I'm testing out garageband and it's just up/down as we do now, not left/right.
Carla is up/down AND left/right.
@falkTX can we use your knob code? It feels fine to me and Carla works just fine with Mojave, Catalina, etc.
This is how LMMS' knobs calculate the value change:
https://github.com/LMMS/lmms/blob/57a486c75dd33405819798457574bc3698eace5e/src/gui/widgets/Knob.cpp#L507-L515
Here _p is the coordinate difference between two mouse move events, and +/-100 corresponds to the difference between the minimum value and the maximum value. I think the intention is to change the value depend on the speed of the mouse movement as well as the distance of the mouse movement. In contrast, Carla doesn't have such a feature.

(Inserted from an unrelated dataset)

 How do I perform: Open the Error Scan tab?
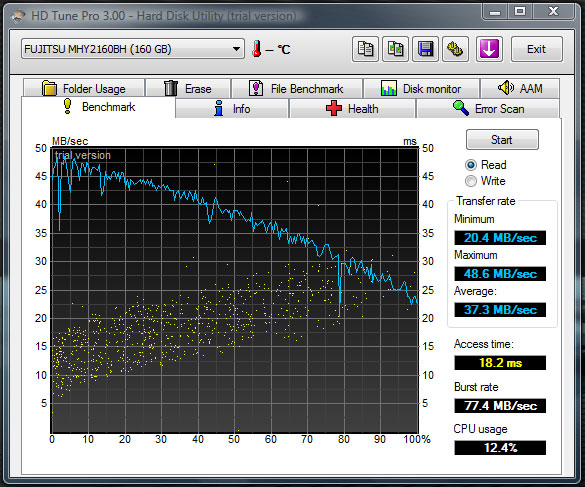[x=488, y=109]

Here's the graph of the function:

Also, I can't even change the value of a knob with the shift key pressed. I'm on Ubuntu 18.04 and using the builtin Synaptics touchpad.

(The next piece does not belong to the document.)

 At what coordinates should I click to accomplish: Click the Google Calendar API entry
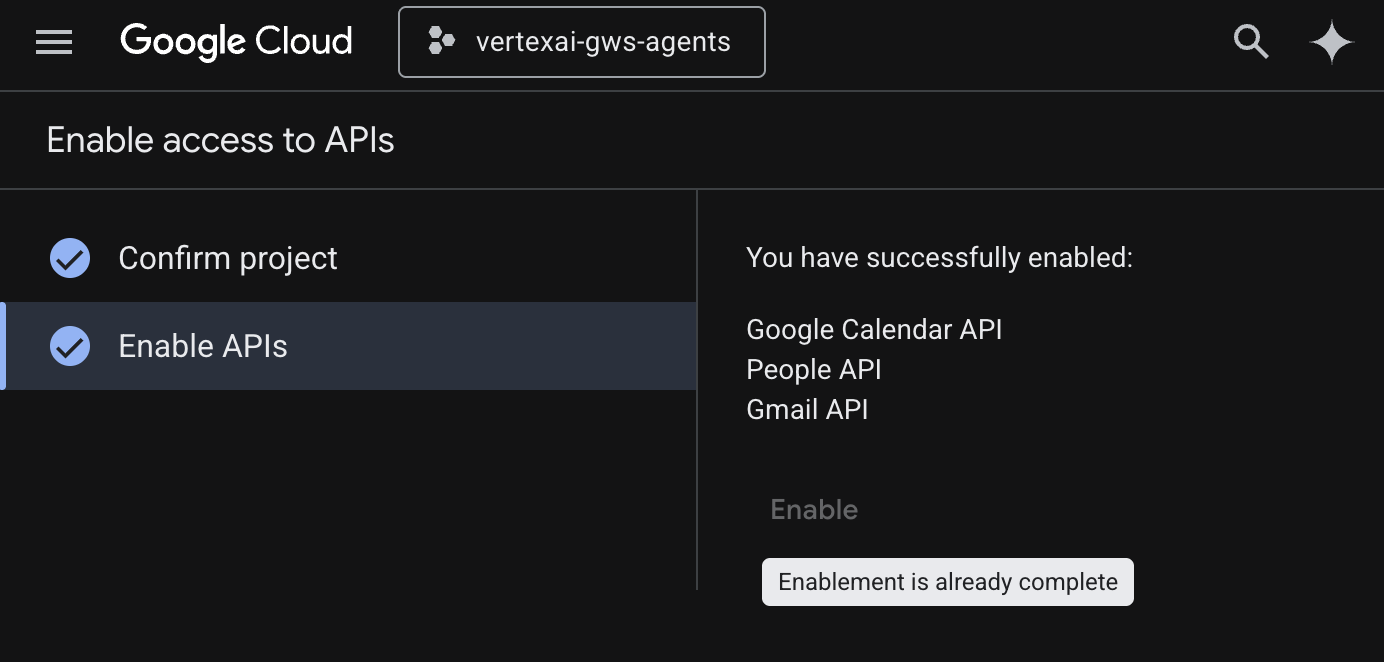[x=874, y=329]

Not being able to move the knob when shift is pressed is probably not our bug. In my experience, laptops won't allow trackpad input while a key is held. If you can test with a USB mouse you'll likely find that shift + drag works.
In my experience, laptops won't allow trackpad input while a key is held. If you can test with a USB mouse you'll likely find that shift + drag works.
You have it backward. The "Palm Detect" feature of trackpads will temporarily disable the trackpad from moving the cursor when the keys are being pressed, not the other way around. I agree that @PhysSong's issues are probably environmental, but I strongly disagree that Shift modifier is expected to malfunction when using a trackpad.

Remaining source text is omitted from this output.